■ QUESTIONS ON THE MATERIAL ■
1. According to the profile of Guo Renjie and Zeroth, at what age did Guo Renjie become Executive President of Dreame's China region?
2. Continue the profile of Guo Renjie and Zeroth from its last sentence.
BEGIN SUPPLIED TEXT
However, thousands of miles away from this clamor in Suzhou, China, Guo Renjie (Founder & CEO of Zeroth) showed Liu Chen (CEO of Mates Academy) a small humanoid robot named Z-bot, only 50 centimeters tall, which could even be jokingly called a "toy" by outsiders. "Our little robot isn't even feared by cats; a cat could even pin it down; and if it falls over, it can get back up by itself," Guo Renjie joked with a smile.
This inevitably raises questions: In this trend where everyone wants to create the "perfect human substitute," why did he choose to start with a little guy that could be called a "toy"?
Understanding his past makes this question even more intense. He once accompanied Dreame in its leap from tens of millions to 6 billion RMB in scale, becoming the Executive President of its China region at the age of 26. As a battle-hardened practitioner who fought in the brutal red ocean, he is an operator extremely adept at delivering results. He used rigorous endgame management systems to avoid mistakes, crushed competitors with relentless high-frequency A/B testing, and deeply understood the competitive philosophy of winning "finite games" in certain tracks.
After leaving Dreame in 2024, he plunged headfirst into entrepreneurship in embodied intelligent robotics. But this time, he pierced through the anxiety surrounding AI technology, adopting a pragmatic stance, starting from the most unsexy yet most real household pain points, attempting to design a new "infinite game" centered on continuously creating value in home scenarios.
The company he founded, Suzhou LeXiang Intelligent Technology Co., Ltd., completed three rounds of financing within nine months after its official establishment in December 2024, delivering impressive results by December 30, 2025: securing the first 100-million-level consumer-grade embodied intelligence order while achieving tens of millions in revenue. On this foundation, it launched the new brand "Zeroth".
Z-Bot
In today's venture capital circles, discussing robots seems to inevitably involve "bipedal walking" and "dexterous hands." But in Guo Renjie's view, this worship of "human-like form" conceals the most fundamental flaws in the commercial logic of household robots.
He sharply points out two vicious cycles currently facing humanoid robots: the "Safety Fear Paradox" and the "Efficiency Paradox."
In a home setting, if a robot cannot perform tasks, it is worthless. But if it possesses the ability to handle a knife for chopping vegetables, it physically gains the same capacity to harm humans. For families with pets and children, placing a "person" with simulated limbs in the home inherently violates humanity's most primal sense of security baseline, especially when AI is not yet fully controllable. Moreover, in industrial scenarios pursuing ultimate efficiency, the full-body power for bipedal walking and 360-degree joint rotation is often redundant. A wheeled chassis paired with two robotic arms is far more efficient than walking on two legs and is cheaper.
So, if they are not building the "perfect dummy," what is Zeroth building?
Guo Renjie's answer is: In physical form, creating a pragmatic mobile terminal; but in spiritual interaction, creating a "person" that serves the family well.
END SUPPLIED TEXT
BEGIN GIVEN MATERIAL
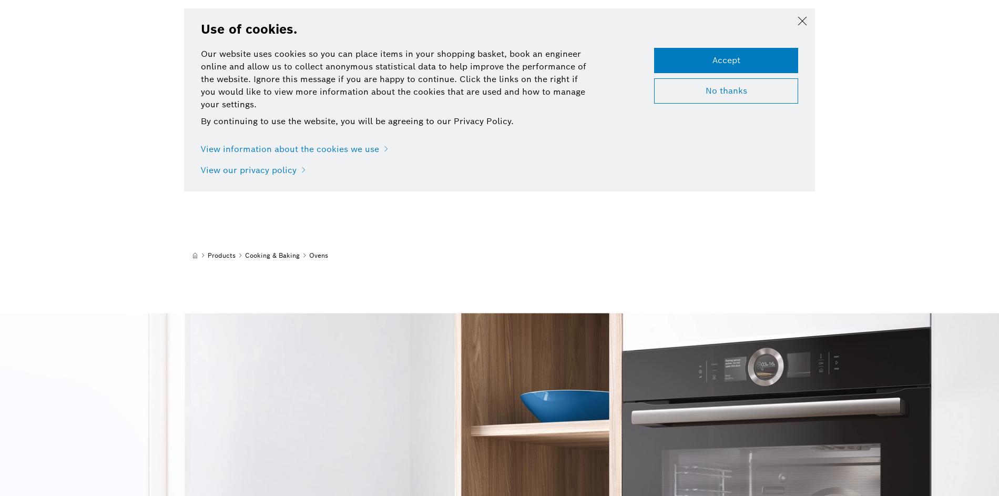 The width and height of the screenshot is (999, 496). I want to click on 'Good reasons to choose Bosch.', so click(183, 139).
END GIVEN MATERIAL
■ EXPECTED RESPONSES ■
1. 26

2.
He perfectly transferred the core experience of technology diffusion from the past robotic vacuum cleaner industry to breaking the deadlock in embodied intelligence. He believes that at the current level of engineering, the technology that can truly bring a hundredfold improvement in experience is the mobility capability based on L2 autonomous driving solutions (LiDAR SLAM).
Therefore, when Zeroth first launched the W-bot, it chose the most pragmatic "wheeled and tracked" chassis approach. The subsequently launched Z-bot adopted a combination of a chassis and a "legged" robot. This way, in home environments, especially for patrol scenarios like monitoring elderly falls, the speed, silence, and absolute stability of wheeled systems offer an experience that legged systems can hardly match.
Guo Renjie further explains: "In the past, to control all home devices, you had to walk over and shout at a speaker; to take photos of children or pets, you had to squat on the ground with your phone. Today, as long as we achieve whole-home coverage mobility, all fixed hardware can be redefined. It can be a mobile small speaker, a mobile surveillance camera, a mobile alarm clock, or a whole-home mobile life reminder assistant."
The Zeroth team discovered that purely digital AI (like ChatGPT or Doubao) is essentially a passive response tool. Its biggest interaction barrier is that when users face a screen, they often don't know what topic to bring up to start a conversation. The greatest advantage of physical AI lies in its ability to break the passive mode of human-asking-machine-answering through the combination of perception and large models. It is no longer a programmed tool of the past where "I say something, you move once," but is endowed with a "soul" that actively intervenes in family interactions.
For example, when the robot notices an elderly person living alone sitting bored on the sofa, it will proactively approach and ask, "How did you feel on the day your daughter was born?" to guide the elderly person into reminiscing, subtly generating a personal biography. Another example: by recording a user's dietary habits for three consecutive days, the robot can proactively offer healthier dietary suggestions on the fourth day.
From scam call interception, medication reminders, child posture correction, to pet highlight moment clipping, etc., by intervening with this active, interactive mobility capability, Zeroth has reconstructed a new family application ecosystem, taking over the family's digital memories and emotional connections, allowing family members to have safer, healthier, and better lives.
In discussions about embodied intelligence, the spotlight often falls on cloud-based large models and explosive computing power. But Guo Renjie understands better than anyone that what truly determines whether robots can enter millions of households is the extremely tedious infrastructure of the supply chain. Software can rely on computing power surges, but hardware barriers must be overcome inch by inch with machine tools, molds, and components.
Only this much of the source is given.